鰹よろし

ザ・タンクの鰹よろしのレビュー・感想・評価

ザ・タンク(2017年製作の映画)
2.0
 閉鎖空間において人間の本性を露わにしようとする作品は数多くあるが、この作品はその多くが素っ飛ばす段階に焦点を当てているのが見どころか・・・

 最近スタンフォード監獄実験をやらせだとする新しい証拠が出てきた様だが、この界隈のモノは望むべく結果ありきで論じられる傾向のある分野である。にもかかわらず実験自体の正当性を確かめもせずに結果ばかりを重んじてしまう節がある。そうかもしれない…そうあるべきだ…そうあってほしくない…といったバイアスがかかるが故…としてその捉え方に関しそれはそれで面白い分析ができるわけだけど…

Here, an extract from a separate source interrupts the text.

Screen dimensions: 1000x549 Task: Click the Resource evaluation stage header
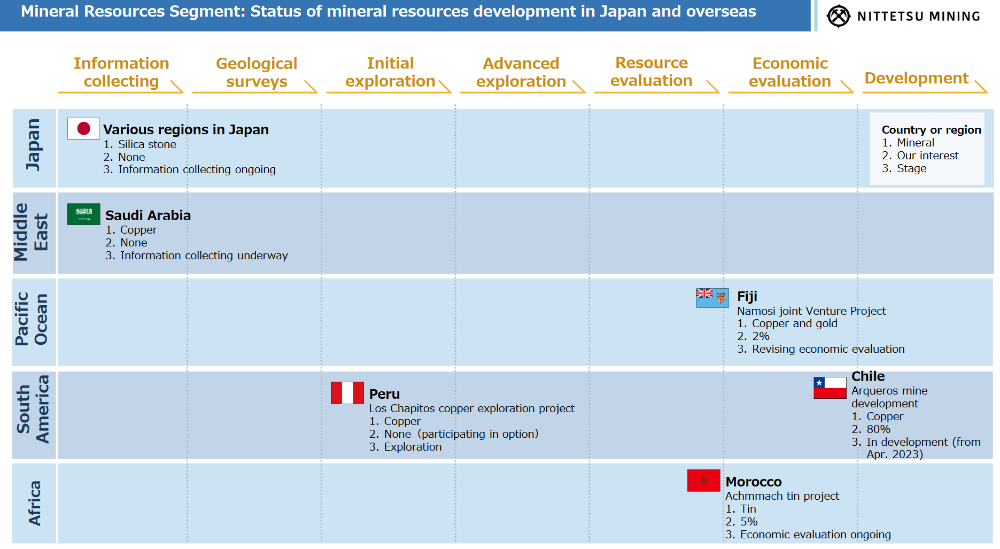651,72
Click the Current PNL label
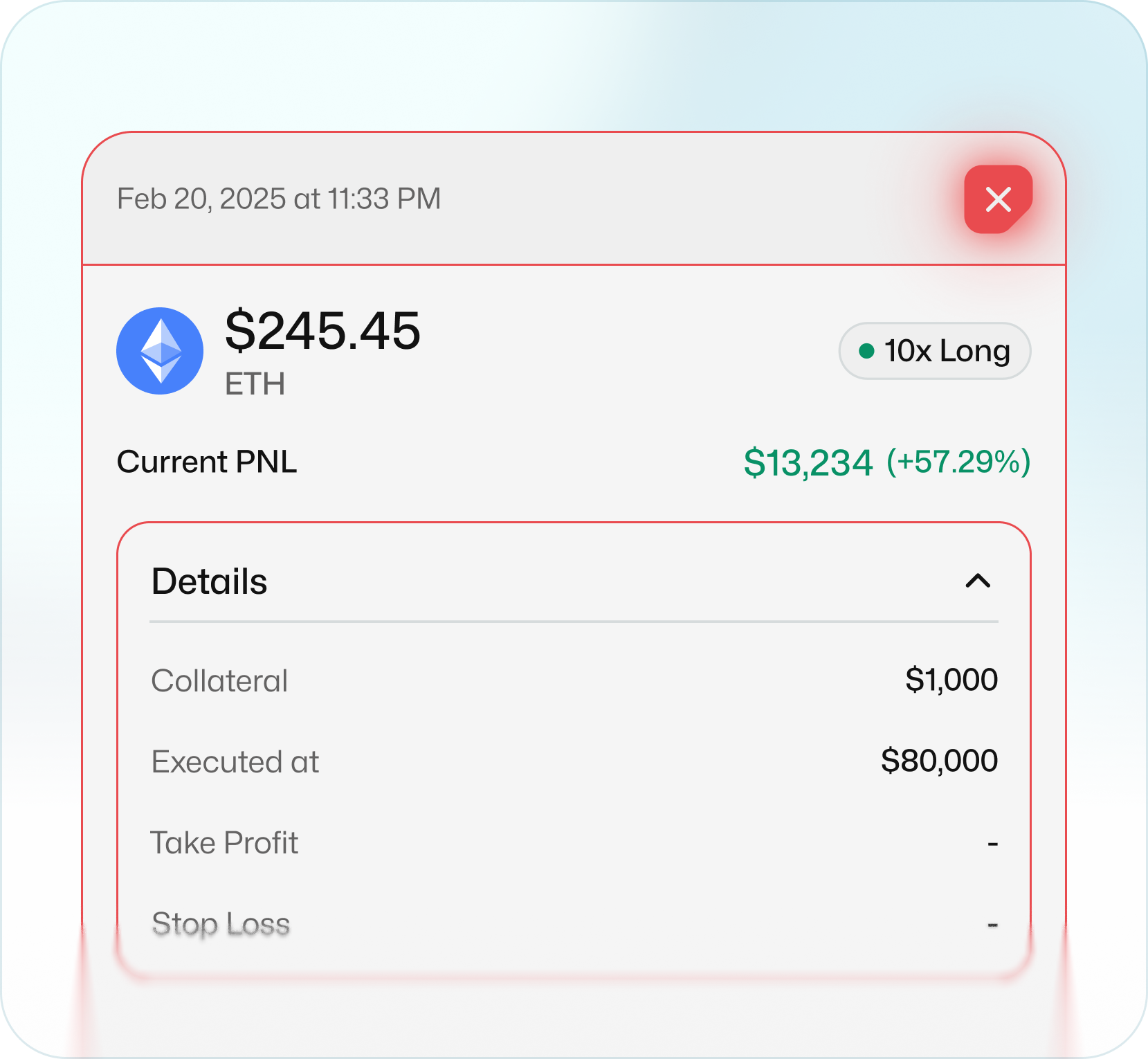Image resolution: width=1148 pixels, height=1059 pixels. click(x=207, y=462)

 実験そもそもに不備があった。被験者も適格ではなかった。として実験の正当性に関しての議論を併行させることで、晒された環境により人間の本性が露わになったのではなく、望むべく人間の本性を表出させるために環境が整備されたのではないか?として趣旨が反転して見えてくる。

 どこまでが実験でどこまでが現実なのか?…と曖昧化する現実味に信憑性にと被験者と実験従事者(実施者)とで実験の内外から、そして何かしらのバイアスのかかった鑑賞者とで作品の内外から迫るお話として観れば面白いのかな?